*** RECORDED DATA ***

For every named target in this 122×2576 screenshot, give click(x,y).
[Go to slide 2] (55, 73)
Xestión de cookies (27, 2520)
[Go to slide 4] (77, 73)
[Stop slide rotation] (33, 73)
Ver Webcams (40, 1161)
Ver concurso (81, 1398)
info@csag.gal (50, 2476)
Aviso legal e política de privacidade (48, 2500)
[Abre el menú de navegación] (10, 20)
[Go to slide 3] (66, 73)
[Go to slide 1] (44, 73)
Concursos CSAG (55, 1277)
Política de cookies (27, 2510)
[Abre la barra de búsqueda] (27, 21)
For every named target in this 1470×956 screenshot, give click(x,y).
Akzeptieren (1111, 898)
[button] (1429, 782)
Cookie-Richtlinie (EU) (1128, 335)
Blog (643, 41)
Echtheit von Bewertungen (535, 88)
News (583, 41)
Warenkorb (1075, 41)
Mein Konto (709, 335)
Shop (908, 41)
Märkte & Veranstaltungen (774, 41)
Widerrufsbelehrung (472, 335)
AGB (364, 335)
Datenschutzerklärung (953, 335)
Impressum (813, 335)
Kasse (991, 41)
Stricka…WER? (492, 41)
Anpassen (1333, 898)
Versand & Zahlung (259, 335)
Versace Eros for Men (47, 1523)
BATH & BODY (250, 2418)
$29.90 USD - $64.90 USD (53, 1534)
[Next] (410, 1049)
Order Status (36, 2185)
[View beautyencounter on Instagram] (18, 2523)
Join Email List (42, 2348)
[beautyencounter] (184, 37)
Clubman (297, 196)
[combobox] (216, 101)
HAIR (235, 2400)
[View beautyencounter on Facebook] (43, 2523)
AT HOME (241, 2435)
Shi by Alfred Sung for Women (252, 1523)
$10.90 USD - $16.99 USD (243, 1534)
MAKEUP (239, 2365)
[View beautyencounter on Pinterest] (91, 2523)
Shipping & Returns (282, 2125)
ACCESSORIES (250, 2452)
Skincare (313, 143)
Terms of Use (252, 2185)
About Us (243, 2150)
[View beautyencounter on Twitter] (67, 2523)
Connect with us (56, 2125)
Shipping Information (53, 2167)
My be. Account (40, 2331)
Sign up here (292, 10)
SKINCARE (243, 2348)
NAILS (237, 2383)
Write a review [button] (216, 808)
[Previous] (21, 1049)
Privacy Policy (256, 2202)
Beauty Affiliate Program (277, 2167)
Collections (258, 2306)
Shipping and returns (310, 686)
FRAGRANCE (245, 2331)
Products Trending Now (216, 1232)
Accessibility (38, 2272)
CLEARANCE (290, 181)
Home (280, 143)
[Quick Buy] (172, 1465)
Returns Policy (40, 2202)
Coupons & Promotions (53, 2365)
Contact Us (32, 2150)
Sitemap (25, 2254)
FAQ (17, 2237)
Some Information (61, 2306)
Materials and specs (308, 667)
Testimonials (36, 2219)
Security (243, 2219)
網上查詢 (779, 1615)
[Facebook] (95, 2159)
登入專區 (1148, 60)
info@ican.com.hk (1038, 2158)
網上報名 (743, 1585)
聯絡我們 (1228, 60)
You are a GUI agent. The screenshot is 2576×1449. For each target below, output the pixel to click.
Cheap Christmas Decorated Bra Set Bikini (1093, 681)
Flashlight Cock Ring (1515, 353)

*** End of RECORDED DATA ***

- _EXERCISE_
Starting with the line that holds "Märkte & Veranstaltungen (774, 41)" and ending with the line that holds "Clubman (297, 196)", retype every line in the data above exactly, and nothing else.

- _YOUR SOLUTION_
Märkte & Veranstaltungen (774, 41)
Widerrufsbelehrung (472, 335)
AGB (364, 335)
Datenschutzerklärung (953, 335)
Impressum (813, 335)
Kasse (991, 41)
Stricka…WER? (492, 41)
Anpassen (1333, 898)
Versand & Zahlung (259, 335)
Versace Eros for Men (47, 1523)
BATH & BODY (250, 2418)
$29.90 USD - $64.90 USD (53, 1534)
[Next] (410, 1049)
Order Status (36, 2185)
[View beautyencounter on Instagram] (18, 2523)
Join Email List (42, 2348)
[beautyencounter] (184, 37)
Clubman (297, 196)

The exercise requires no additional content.